● Data provided

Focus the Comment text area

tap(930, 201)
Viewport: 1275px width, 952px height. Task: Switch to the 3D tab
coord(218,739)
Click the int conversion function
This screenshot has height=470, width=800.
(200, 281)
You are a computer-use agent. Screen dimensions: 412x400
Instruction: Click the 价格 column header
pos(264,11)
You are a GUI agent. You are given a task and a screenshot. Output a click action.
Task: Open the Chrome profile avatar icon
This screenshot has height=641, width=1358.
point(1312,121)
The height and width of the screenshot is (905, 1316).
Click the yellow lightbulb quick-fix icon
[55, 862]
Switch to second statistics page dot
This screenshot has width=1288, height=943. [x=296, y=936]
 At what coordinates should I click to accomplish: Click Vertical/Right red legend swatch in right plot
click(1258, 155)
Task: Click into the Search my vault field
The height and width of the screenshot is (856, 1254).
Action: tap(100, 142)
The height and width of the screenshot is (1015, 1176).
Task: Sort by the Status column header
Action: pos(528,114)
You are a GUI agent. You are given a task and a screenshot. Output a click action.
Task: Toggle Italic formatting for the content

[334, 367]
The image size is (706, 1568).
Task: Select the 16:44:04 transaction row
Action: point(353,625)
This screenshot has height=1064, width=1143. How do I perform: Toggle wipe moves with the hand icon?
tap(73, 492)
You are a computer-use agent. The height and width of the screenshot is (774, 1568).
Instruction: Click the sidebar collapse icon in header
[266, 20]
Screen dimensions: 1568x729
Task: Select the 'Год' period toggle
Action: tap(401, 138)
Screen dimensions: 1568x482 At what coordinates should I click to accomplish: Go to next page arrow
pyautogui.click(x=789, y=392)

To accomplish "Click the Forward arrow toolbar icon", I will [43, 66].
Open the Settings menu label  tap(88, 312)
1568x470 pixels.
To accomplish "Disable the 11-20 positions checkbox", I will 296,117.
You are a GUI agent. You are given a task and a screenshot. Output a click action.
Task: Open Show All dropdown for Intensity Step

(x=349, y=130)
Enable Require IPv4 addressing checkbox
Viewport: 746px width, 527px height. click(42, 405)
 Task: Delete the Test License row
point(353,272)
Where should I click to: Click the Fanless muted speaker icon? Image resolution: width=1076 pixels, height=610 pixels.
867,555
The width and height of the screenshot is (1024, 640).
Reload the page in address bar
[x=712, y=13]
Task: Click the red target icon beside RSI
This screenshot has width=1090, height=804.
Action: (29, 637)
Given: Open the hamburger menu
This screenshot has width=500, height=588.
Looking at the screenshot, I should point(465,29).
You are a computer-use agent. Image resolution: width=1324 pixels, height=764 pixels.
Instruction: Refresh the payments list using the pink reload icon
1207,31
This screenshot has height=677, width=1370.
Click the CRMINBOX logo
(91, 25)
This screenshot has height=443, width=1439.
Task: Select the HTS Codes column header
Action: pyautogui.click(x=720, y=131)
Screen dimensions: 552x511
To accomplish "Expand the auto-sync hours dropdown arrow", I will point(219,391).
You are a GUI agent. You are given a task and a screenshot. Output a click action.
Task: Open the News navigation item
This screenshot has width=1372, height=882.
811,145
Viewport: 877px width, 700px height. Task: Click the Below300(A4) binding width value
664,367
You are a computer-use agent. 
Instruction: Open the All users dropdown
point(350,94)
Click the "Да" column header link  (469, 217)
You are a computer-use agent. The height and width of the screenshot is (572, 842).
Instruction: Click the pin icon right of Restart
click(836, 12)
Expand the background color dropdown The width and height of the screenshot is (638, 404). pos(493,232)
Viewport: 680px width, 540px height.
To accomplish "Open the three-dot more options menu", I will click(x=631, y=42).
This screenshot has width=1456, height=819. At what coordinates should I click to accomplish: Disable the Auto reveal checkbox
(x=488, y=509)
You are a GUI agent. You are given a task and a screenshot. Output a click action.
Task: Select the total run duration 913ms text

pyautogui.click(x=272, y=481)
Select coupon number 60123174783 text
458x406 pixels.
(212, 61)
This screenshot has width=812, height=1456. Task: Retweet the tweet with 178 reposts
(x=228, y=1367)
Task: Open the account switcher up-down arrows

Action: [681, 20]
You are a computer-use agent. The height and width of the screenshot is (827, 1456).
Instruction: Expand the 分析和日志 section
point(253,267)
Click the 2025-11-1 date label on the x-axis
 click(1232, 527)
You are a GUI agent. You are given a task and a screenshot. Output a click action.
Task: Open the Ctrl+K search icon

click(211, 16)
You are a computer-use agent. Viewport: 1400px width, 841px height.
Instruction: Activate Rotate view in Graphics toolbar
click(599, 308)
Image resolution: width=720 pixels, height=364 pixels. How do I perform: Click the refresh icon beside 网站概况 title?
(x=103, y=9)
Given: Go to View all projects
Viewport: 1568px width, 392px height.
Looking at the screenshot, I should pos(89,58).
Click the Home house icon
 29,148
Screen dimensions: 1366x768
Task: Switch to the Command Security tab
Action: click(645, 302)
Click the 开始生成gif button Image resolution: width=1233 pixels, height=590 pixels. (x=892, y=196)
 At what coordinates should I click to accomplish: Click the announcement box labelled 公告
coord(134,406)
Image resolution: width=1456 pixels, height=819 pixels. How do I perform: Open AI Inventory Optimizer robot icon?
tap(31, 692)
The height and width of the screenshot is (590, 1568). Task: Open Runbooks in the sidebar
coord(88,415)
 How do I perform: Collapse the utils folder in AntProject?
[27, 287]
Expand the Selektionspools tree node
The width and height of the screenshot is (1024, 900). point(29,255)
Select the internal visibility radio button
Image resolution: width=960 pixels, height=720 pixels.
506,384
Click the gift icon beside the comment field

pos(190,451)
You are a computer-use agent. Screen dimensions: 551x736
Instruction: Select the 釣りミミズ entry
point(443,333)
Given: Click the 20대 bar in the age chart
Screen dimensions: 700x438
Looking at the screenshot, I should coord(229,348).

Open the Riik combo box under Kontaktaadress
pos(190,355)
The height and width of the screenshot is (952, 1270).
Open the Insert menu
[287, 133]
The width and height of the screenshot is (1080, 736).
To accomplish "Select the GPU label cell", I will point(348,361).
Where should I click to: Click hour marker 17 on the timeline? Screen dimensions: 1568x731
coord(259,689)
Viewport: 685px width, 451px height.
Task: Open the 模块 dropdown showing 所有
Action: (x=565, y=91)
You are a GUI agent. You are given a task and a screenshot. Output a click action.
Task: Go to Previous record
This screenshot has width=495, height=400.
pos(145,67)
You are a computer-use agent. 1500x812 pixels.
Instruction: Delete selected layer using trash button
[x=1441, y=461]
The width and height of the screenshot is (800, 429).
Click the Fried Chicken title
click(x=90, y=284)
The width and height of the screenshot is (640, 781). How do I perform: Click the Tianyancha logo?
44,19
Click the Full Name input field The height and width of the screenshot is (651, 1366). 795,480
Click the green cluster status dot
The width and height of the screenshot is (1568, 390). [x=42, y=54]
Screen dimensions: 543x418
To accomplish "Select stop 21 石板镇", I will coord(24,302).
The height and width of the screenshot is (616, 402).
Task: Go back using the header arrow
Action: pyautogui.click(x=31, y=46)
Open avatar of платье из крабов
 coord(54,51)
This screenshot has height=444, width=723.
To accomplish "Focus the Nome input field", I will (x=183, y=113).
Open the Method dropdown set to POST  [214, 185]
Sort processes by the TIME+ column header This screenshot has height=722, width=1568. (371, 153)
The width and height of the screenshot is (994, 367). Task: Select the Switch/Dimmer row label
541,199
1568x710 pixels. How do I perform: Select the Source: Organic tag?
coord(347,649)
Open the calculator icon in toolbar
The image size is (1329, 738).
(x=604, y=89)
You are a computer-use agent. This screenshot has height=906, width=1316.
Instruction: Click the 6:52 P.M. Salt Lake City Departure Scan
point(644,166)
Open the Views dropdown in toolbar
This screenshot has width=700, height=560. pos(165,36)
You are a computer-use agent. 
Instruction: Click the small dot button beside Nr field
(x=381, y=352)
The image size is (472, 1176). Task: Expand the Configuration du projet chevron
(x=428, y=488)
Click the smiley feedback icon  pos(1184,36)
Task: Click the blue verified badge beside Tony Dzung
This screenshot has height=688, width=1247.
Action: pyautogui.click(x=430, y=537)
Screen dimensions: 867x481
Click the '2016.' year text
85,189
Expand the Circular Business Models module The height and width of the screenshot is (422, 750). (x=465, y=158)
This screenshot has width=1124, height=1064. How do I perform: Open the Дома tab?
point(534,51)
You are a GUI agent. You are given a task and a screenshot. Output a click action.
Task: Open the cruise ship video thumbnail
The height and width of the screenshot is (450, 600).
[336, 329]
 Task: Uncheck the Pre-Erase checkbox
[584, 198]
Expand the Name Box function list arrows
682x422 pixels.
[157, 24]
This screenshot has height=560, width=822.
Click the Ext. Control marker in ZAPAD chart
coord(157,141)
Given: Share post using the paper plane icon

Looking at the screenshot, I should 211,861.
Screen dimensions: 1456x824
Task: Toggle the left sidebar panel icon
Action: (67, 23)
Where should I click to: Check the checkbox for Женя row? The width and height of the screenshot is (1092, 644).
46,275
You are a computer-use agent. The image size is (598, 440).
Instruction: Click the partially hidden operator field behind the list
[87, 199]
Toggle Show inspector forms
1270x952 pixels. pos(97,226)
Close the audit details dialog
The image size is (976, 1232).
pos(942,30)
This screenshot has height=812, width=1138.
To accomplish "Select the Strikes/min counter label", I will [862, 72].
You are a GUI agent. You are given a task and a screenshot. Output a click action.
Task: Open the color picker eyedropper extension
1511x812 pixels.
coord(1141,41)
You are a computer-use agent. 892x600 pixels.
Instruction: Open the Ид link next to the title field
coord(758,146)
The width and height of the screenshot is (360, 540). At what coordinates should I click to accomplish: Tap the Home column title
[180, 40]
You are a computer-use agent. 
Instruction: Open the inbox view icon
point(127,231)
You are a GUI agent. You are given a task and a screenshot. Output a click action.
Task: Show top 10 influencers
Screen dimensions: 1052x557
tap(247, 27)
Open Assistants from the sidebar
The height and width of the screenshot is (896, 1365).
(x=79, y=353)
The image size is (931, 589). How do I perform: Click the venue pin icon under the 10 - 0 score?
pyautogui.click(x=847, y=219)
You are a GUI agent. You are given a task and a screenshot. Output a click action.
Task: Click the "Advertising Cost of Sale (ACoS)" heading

● Problem details
Please copy out, character for character, the part of the listing that opens with its first line and closes with the line containing "click(1258, 155)", with both of those lines included.

● Exercise answer
Focus the Comment text area

tap(930, 201)
Viewport: 1275px width, 952px height. Task: Switch to the 3D tab
coord(218,739)
Click the int conversion function
This screenshot has height=470, width=800.
(200, 281)
You are a computer-use agent. Screen dimensions: 412x400
Instruction: Click the 价格 column header
pos(264,11)
You are a GUI agent. You are given a task and a screenshot. Output a click action.
Task: Open the Chrome profile avatar icon
This screenshot has height=641, width=1358.
point(1312,121)
The height and width of the screenshot is (905, 1316).
Click the yellow lightbulb quick-fix icon
[55, 862]
Switch to second statistics page dot
This screenshot has width=1288, height=943. [x=296, y=936]
 At what coordinates should I click to accomplish: Click Vertical/Right red legend swatch in right plot
click(1258, 155)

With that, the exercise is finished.